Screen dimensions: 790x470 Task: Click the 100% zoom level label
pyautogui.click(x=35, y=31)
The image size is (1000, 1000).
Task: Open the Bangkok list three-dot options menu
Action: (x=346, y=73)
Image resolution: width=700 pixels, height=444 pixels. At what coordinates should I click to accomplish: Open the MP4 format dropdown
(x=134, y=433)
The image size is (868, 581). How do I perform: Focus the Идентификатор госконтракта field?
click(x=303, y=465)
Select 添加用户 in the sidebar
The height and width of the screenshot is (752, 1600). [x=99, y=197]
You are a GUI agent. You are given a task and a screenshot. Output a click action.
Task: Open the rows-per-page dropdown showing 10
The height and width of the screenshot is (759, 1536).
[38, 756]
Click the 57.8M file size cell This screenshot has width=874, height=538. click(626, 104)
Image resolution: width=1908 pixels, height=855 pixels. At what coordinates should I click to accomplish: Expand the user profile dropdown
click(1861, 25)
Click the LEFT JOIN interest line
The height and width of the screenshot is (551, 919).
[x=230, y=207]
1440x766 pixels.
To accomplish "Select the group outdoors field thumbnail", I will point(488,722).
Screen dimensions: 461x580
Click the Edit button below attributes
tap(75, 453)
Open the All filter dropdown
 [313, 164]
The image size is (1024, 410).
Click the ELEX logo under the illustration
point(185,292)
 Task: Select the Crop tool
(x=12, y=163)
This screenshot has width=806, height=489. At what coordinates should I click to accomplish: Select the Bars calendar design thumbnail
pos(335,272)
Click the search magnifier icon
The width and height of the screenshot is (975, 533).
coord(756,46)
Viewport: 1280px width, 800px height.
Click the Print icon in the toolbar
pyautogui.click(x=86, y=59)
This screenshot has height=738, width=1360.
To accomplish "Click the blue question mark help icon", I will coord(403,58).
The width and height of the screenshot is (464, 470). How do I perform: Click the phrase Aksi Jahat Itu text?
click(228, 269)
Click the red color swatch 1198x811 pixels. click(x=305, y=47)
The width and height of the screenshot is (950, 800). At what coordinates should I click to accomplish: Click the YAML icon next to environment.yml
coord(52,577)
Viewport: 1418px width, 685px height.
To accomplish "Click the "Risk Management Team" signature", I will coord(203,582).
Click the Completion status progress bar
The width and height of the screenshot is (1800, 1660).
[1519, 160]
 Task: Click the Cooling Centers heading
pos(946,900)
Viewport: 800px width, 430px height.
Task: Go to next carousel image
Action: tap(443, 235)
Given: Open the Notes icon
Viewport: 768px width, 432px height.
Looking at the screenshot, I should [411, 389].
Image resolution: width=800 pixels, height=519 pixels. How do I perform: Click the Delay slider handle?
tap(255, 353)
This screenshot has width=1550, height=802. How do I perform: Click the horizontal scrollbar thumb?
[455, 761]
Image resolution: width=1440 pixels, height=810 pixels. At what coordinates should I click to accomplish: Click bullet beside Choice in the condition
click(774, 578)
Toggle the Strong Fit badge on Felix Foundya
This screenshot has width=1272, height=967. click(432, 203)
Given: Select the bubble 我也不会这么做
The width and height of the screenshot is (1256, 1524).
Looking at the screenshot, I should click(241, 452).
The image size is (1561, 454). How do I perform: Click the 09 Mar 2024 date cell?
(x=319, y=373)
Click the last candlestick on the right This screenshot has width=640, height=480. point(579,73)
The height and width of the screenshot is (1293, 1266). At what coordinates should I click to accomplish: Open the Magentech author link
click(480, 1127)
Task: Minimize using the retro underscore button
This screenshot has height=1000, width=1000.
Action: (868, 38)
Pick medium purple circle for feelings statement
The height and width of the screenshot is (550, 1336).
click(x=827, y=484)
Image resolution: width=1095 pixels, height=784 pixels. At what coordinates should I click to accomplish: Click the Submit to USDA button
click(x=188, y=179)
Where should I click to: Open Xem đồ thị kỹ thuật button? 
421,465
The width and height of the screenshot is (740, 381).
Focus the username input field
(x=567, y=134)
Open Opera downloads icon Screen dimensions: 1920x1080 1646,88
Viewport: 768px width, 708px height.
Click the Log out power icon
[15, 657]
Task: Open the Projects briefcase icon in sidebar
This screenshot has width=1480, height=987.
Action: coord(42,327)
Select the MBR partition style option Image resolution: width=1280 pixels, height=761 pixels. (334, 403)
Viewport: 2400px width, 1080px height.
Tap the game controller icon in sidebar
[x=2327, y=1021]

* AIM OF THE TASK *
Above are the records; retype them all without a single difference.

* RESPONSE AREA *
Screen dimensions: 790x470 Task: Click the 100% zoom level label
pyautogui.click(x=35, y=31)
The image size is (1000, 1000).
Task: Open the Bangkok list three-dot options menu
Action: (x=346, y=73)
Image resolution: width=700 pixels, height=444 pixels. At what coordinates should I click to accomplish: Open the MP4 format dropdown
(x=134, y=433)
The image size is (868, 581). How do I perform: Focus the Идентификатор госконтракта field?
click(x=303, y=465)
Select 添加用户 in the sidebar
The height and width of the screenshot is (752, 1600). [x=99, y=197]
You are a GUI agent. You are given a task and a screenshot. Output a click action.
Task: Open the rows-per-page dropdown showing 10
The height and width of the screenshot is (759, 1536).
[38, 756]
Click the 57.8M file size cell This screenshot has width=874, height=538. click(626, 104)
Image resolution: width=1908 pixels, height=855 pixels. At what coordinates should I click to accomplish: Expand the user profile dropdown
click(1861, 25)
Click the LEFT JOIN interest line
The height and width of the screenshot is (551, 919).
[x=230, y=207]
1440x766 pixels.
To accomplish "Select the group outdoors field thumbnail", I will point(488,722).
Screen dimensions: 461x580
Click the Edit button below attributes
tap(75, 453)
Open the All filter dropdown
 [313, 164]
The image size is (1024, 410).
Click the ELEX logo under the illustration
point(185,292)
 Task: Select the Crop tool
(x=12, y=163)
This screenshot has width=806, height=489. At what coordinates should I click to accomplish: Select the Bars calendar design thumbnail
pos(335,272)
Click the search magnifier icon
The width and height of the screenshot is (975, 533).
coord(756,46)
Viewport: 1280px width, 800px height.
Click the Print icon in the toolbar
pyautogui.click(x=86, y=59)
This screenshot has height=738, width=1360.
To accomplish "Click the blue question mark help icon", I will coord(403,58).
The width and height of the screenshot is (464, 470). How do I perform: Click the phrase Aksi Jahat Itu text?
click(228, 269)
Click the red color swatch 1198x811 pixels. click(x=305, y=47)
The width and height of the screenshot is (950, 800). At what coordinates should I click to accomplish: Click the YAML icon next to environment.yml
coord(52,577)
Viewport: 1418px width, 685px height.
To accomplish "Click the "Risk Management Team" signature", I will coord(203,582).
Click the Completion status progress bar
The width and height of the screenshot is (1800, 1660).
[1519, 160]
 Task: Click the Cooling Centers heading
pos(946,900)
Viewport: 800px width, 430px height.
Task: Go to next carousel image
Action: tap(443, 235)
Given: Open the Notes icon
Viewport: 768px width, 432px height.
Looking at the screenshot, I should [411, 389].
Image resolution: width=800 pixels, height=519 pixels. How do I perform: Click the Delay slider handle?
tap(255, 353)
This screenshot has width=1550, height=802. How do I perform: Click the horizontal scrollbar thumb?
[455, 761]
Image resolution: width=1440 pixels, height=810 pixels. At what coordinates should I click to accomplish: Click bullet beside Choice in the condition
click(774, 578)
Toggle the Strong Fit badge on Felix Foundya
This screenshot has width=1272, height=967. click(432, 203)
Given: Select the bubble 我也不会这么做
The width and height of the screenshot is (1256, 1524).
Looking at the screenshot, I should click(241, 452).
The image size is (1561, 454). How do I perform: Click the 09 Mar 2024 date cell?
(x=319, y=373)
Click the last candlestick on the right This screenshot has width=640, height=480. point(579,73)
The height and width of the screenshot is (1293, 1266). At what coordinates should I click to accomplish: Open the Magentech author link
click(480, 1127)
Task: Minimize using the retro underscore button
This screenshot has height=1000, width=1000.
Action: (868, 38)
Pick medium purple circle for feelings statement
The height and width of the screenshot is (550, 1336).
click(x=827, y=484)
Image resolution: width=1095 pixels, height=784 pixels. At what coordinates should I click to accomplish: Click the Submit to USDA button
click(x=188, y=179)
Where should I click to: Open Xem đồ thị kỹ thuật button? 
421,465
The width and height of the screenshot is (740, 381).
Focus the username input field
(x=567, y=134)
Open Opera downloads icon Screen dimensions: 1920x1080 1646,88
Viewport: 768px width, 708px height.
Click the Log out power icon
[15, 657]
Task: Open the Projects briefcase icon in sidebar
This screenshot has width=1480, height=987.
Action: coord(42,327)
Select the MBR partition style option Image resolution: width=1280 pixels, height=761 pixels. (334, 403)
Viewport: 2400px width, 1080px height.
Tap the game controller icon in sidebar
[x=2327, y=1021]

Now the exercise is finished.